▸ **EXERCISE MATERIALS**:
______
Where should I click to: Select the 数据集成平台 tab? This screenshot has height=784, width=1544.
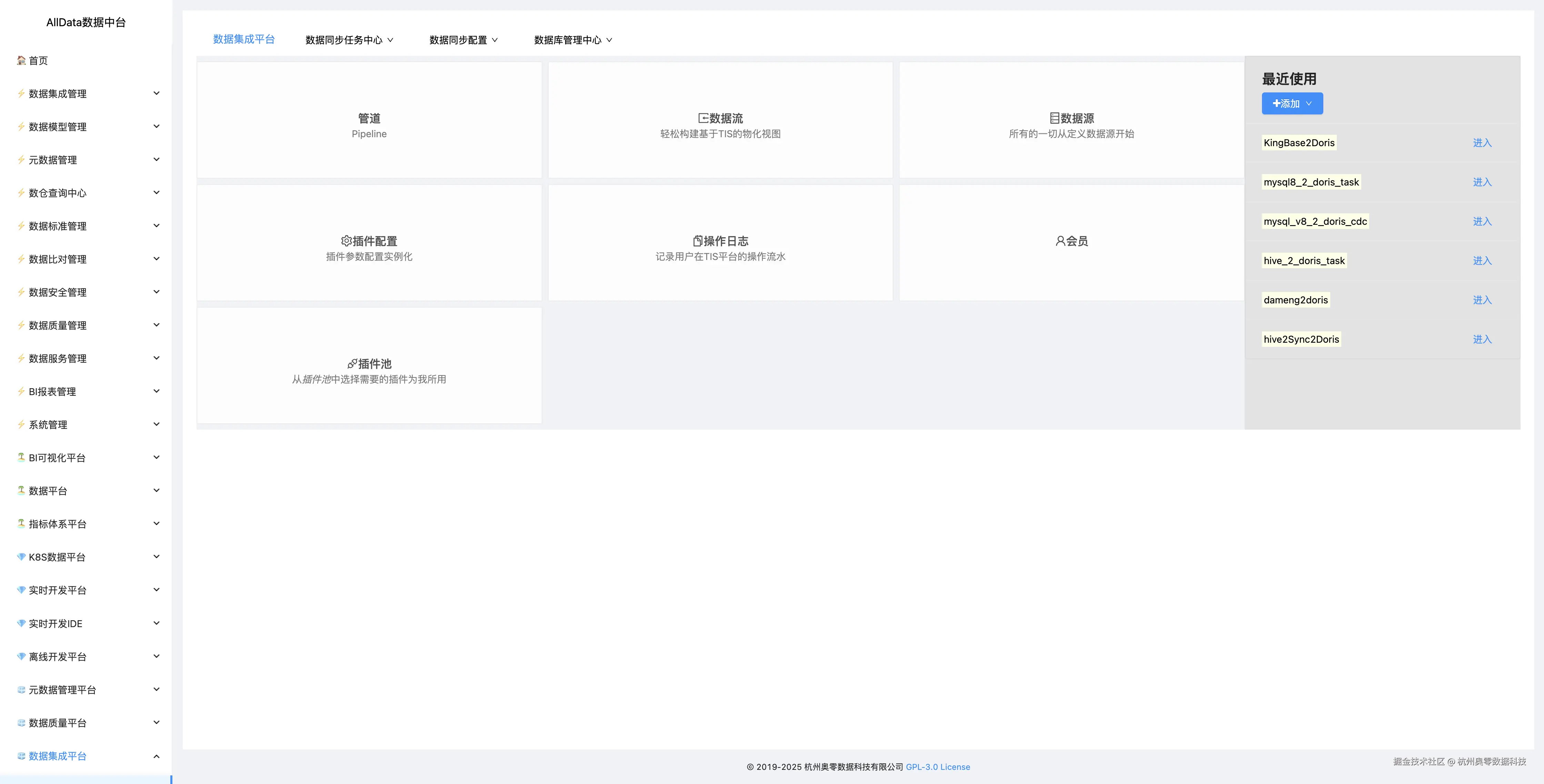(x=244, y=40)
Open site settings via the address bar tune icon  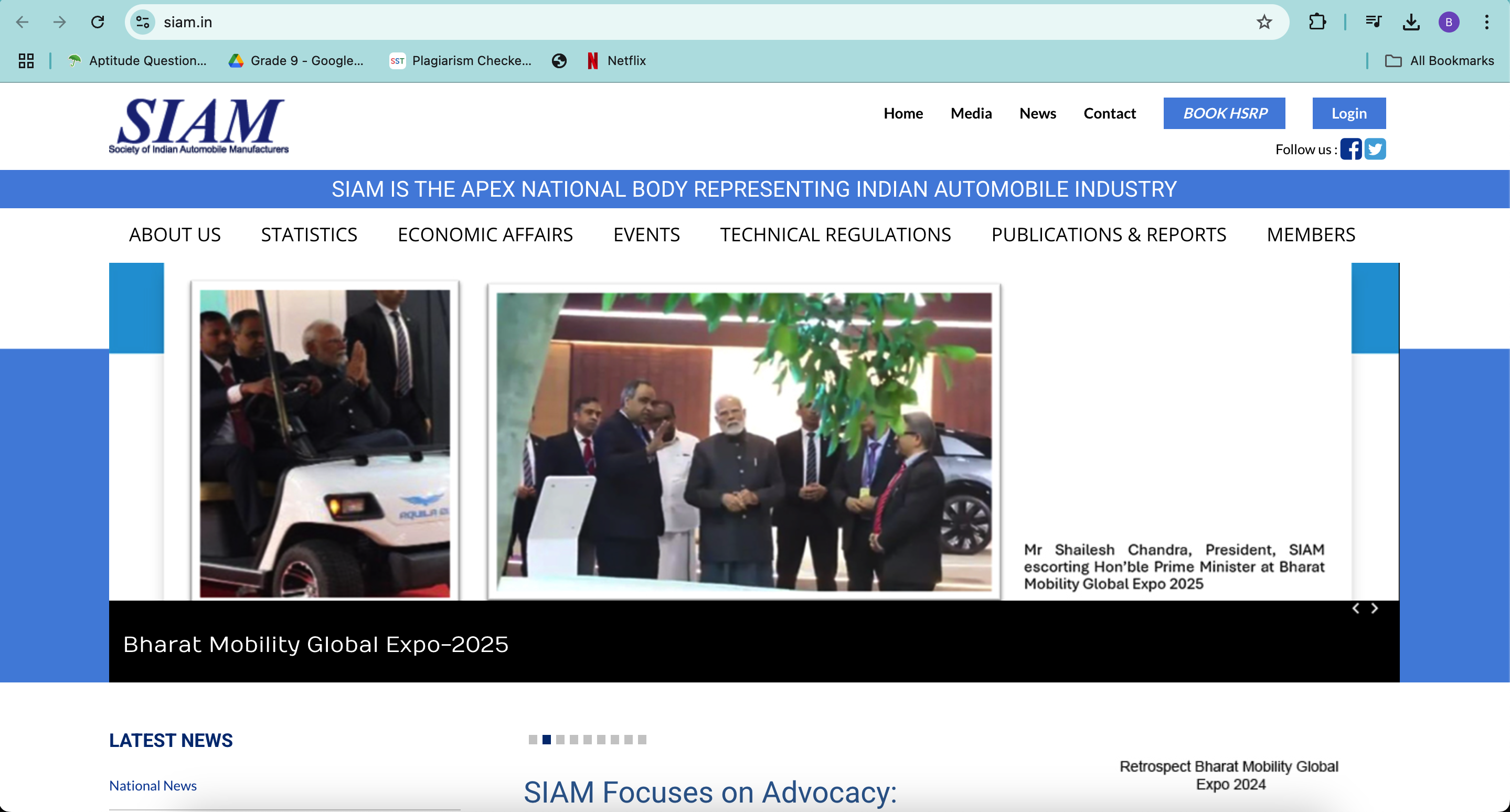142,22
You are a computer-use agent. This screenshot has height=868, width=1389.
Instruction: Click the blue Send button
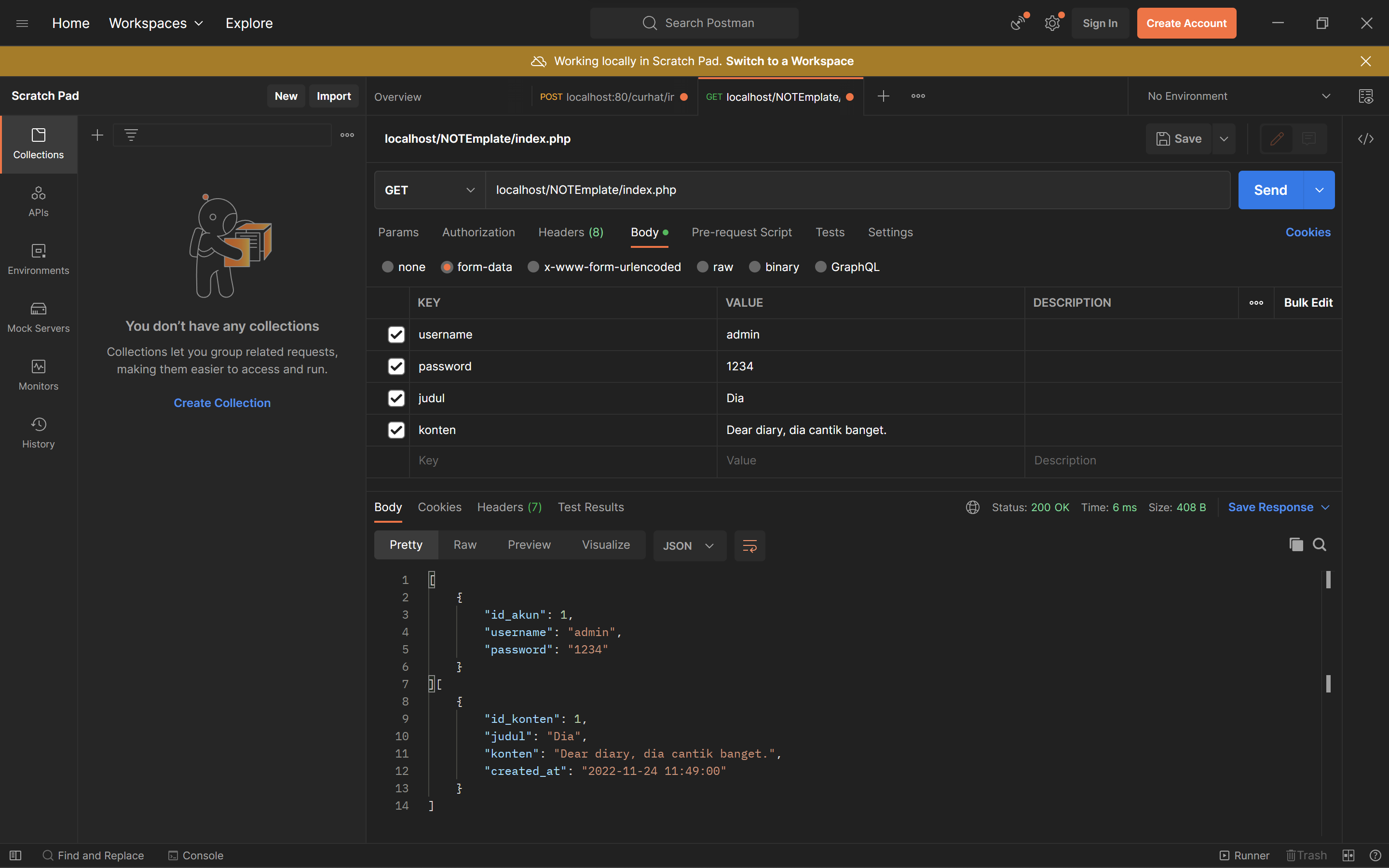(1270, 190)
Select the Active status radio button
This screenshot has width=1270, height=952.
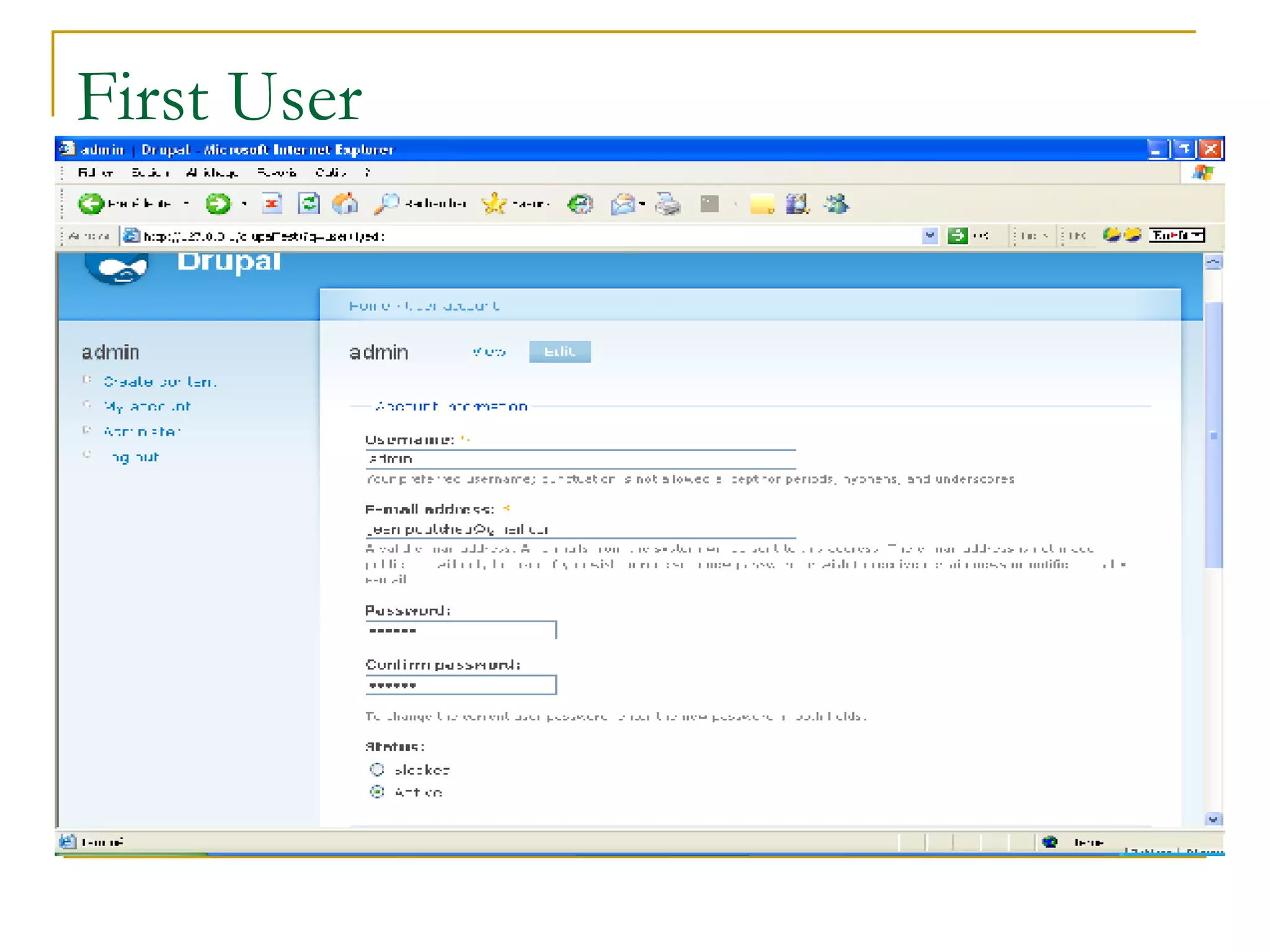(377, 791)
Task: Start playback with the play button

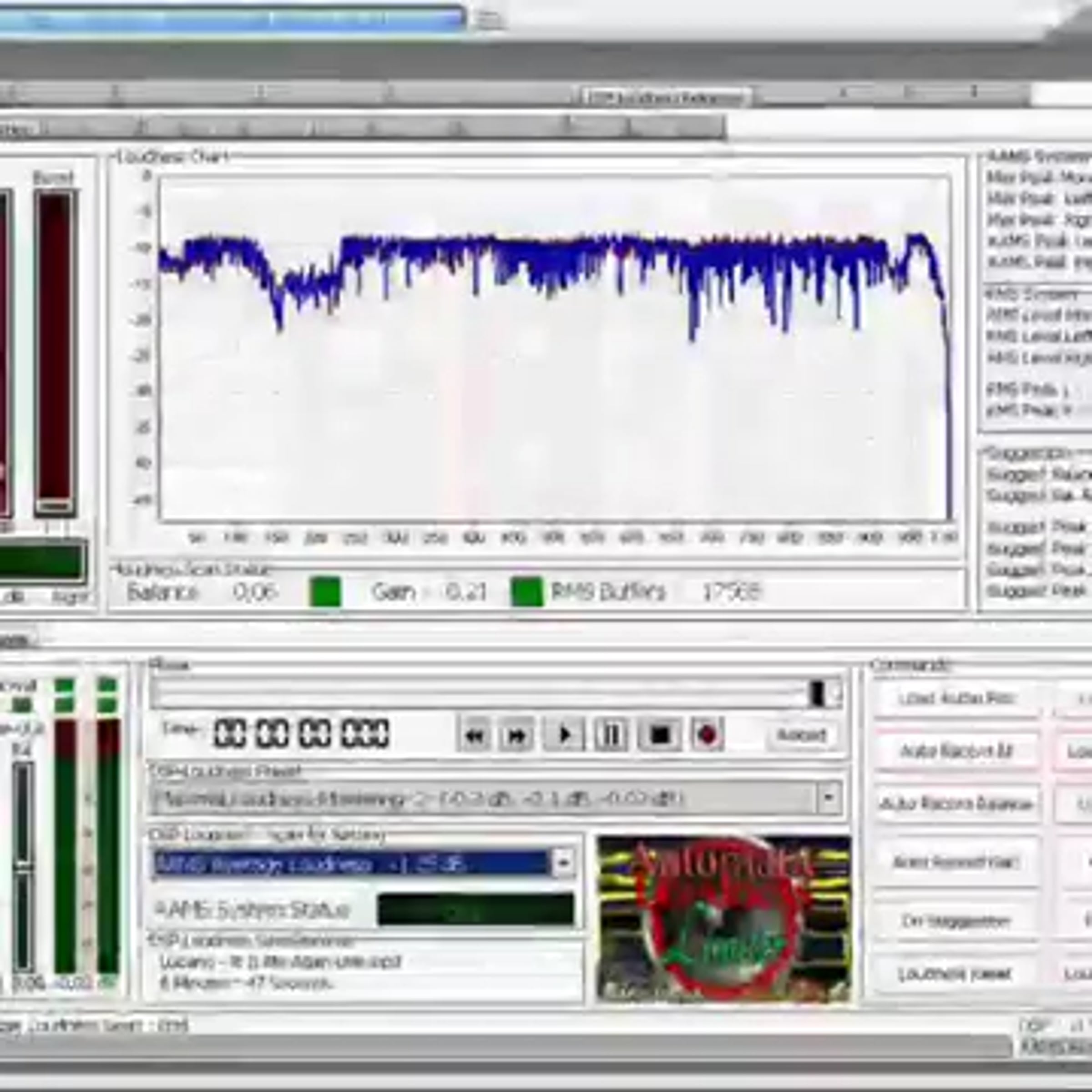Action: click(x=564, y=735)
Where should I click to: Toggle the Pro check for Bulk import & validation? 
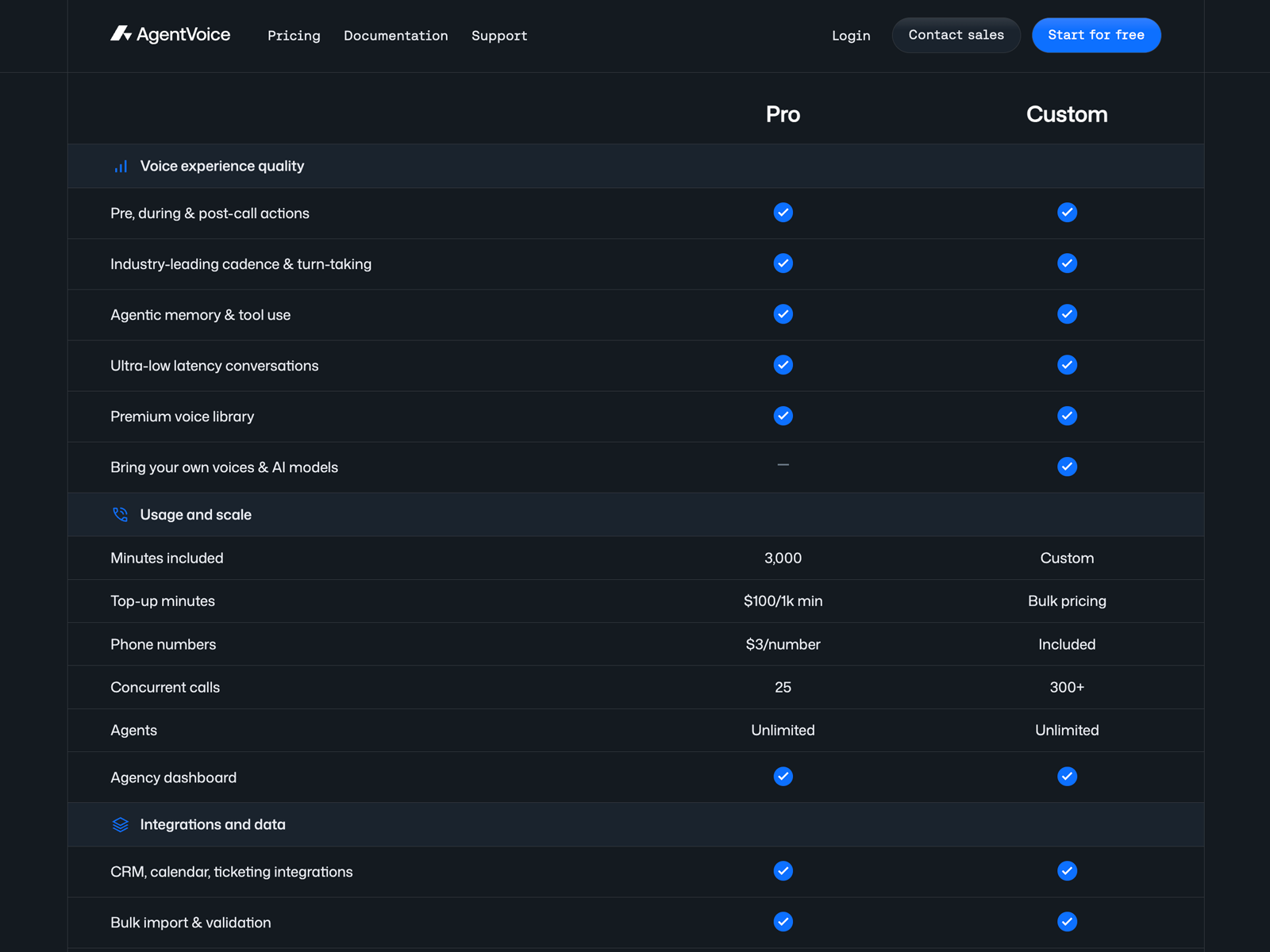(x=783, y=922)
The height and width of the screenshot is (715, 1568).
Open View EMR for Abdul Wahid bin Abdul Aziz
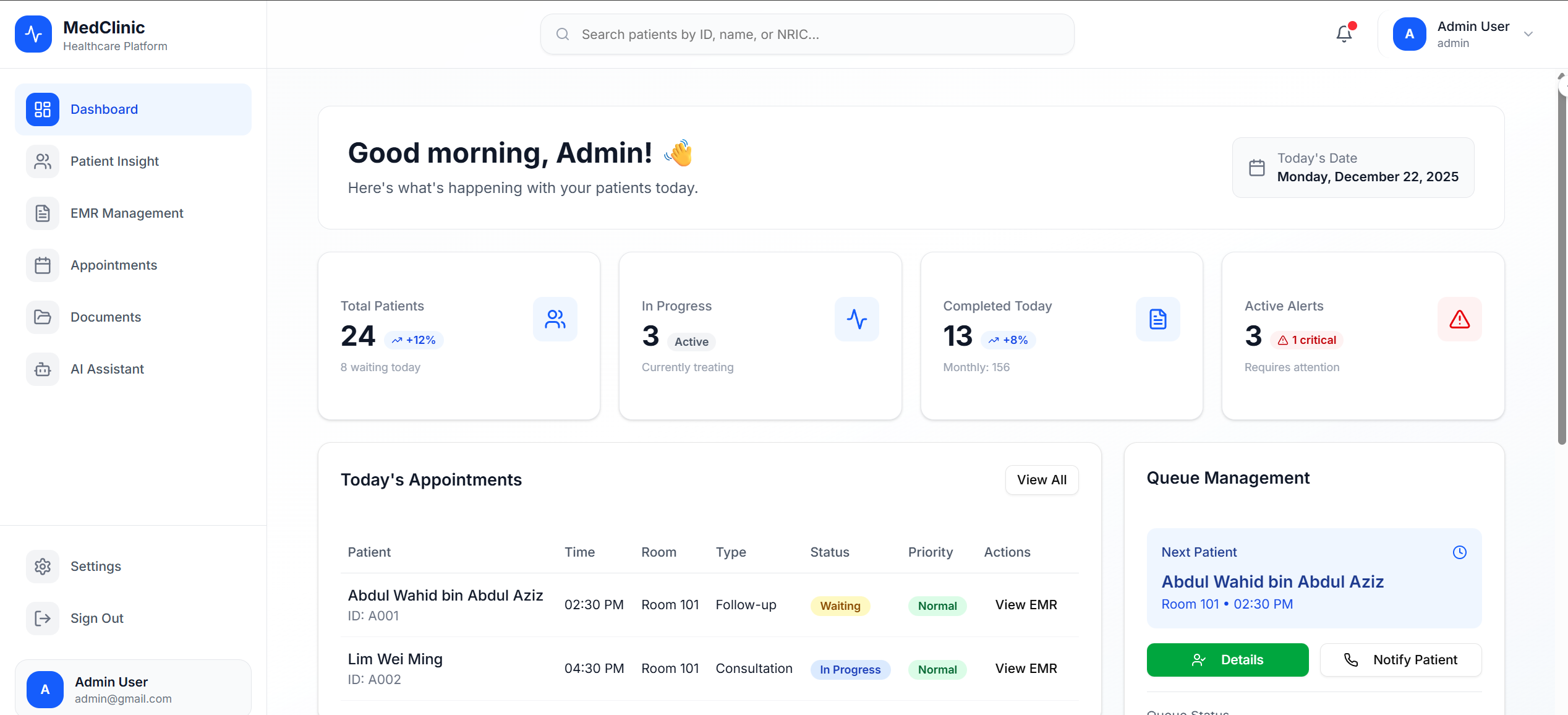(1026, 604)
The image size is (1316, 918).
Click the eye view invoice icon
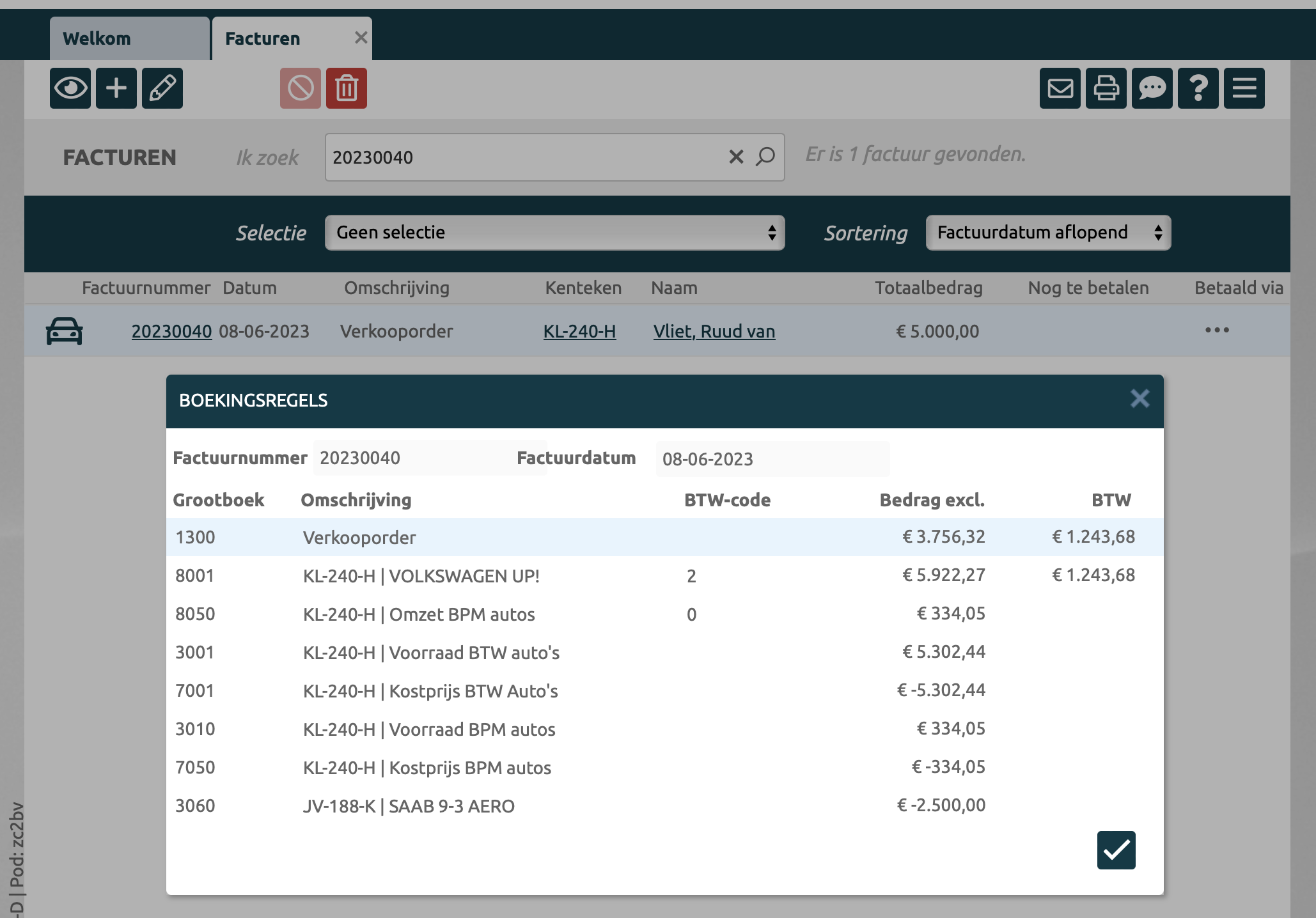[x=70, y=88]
______
▸ **DIRECTIONS**:
Would you reproduce the lines from the one with "Open View EMR for Abdul Wahid bin Abdul Aziz" through the final line of the data above, exactly and only those, without any pictures?

▸ **RESPONSE**:
Open View EMR for Abdul Wahid bin Abdul Aziz
(1026, 604)
The image size is (1316, 918).
Click the eye view invoice icon
[x=70, y=88]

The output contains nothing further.